Sirajuddin Haqqani, ex-comandante da Rede Haqqani, ligada ao serviço secreto militar do Paquistão, foi eleito vice-líder dos Talebã, informou a agência de notícias afegã Pajhwok.

Omar morreu em abril de 2013 no Paquistão, supostamente de tuberculose, revelou três dias atrás a TV britânica BBC. O governo afegão confirmou. Raramente visto em público mesmo quando governava o Afeganistão, de 1996 a 2001, Omar era considerado inflexível.

Com a retirada do grosso das forças internacionais lideradas pelos Estados Unidos, o novo governo afegão tenta negociar a paz com os Talebã, que agora também enfrentam a tentativa do Estado Islâmico do Iraque e do Levante de se infiltrar no Afeganistão. A mudança de líder pode mudar a negociação.

"O governo do Afeganistão acredita que o caminho para as negociações de paz está mais pavimentado do que nunca, e assim convoca todos os grupos de oposição armados a aproveitar a oportunidade e aderir ao processo de paz", declarou em nota o palácio presidencial em Cabul.

Hoje deveria começar a segunda rodada do diálogo entre o governo e os Talebã, mas o Ministério do Exterior do Paquistão adiou o encontro e os rebeldes disseram não saber de nada.

sábado, 29 de setembro de 2007

Presidente afegão quer negociar com Talebã

Apesar de um atentado suicida que matou 27 soldados do Exército do Afeganistão, o presidente Hamid Karzai declarou hoje estar disposto a negociar com a milícia dos Talebã (Estudantes), que dominou o Afeganistão de 1996 até a intervenção militar americana, em 2001, para vingar os atentados de 11 de setembro.

Karzai quer não apenas se reunir com o mulá Mohamed Omar, líder máximo dos Talebã.
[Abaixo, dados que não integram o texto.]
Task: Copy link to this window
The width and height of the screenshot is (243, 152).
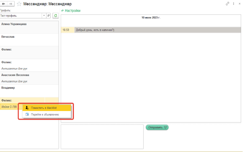Action: click(228, 4)
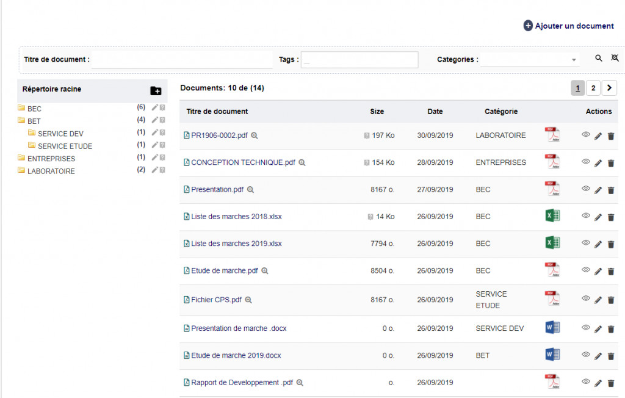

Oferece um cargo de vice-ministro para atrair os rebeldes para o governo.

"Se um grupo de talebã ou um certo número de talebã vier a mim e me disser: 'Presidente, nos queremos um departamento neste ou naquele departamento, ou queremos um posto de vice-ministro, para acabar com a luta armado', se me fizer tal reivindicação ou pedido, aceitarei, porque quero o fim dos conflitos e combates no Afeganistão", afirmou Karzai. "Eu lhes daria um cargo."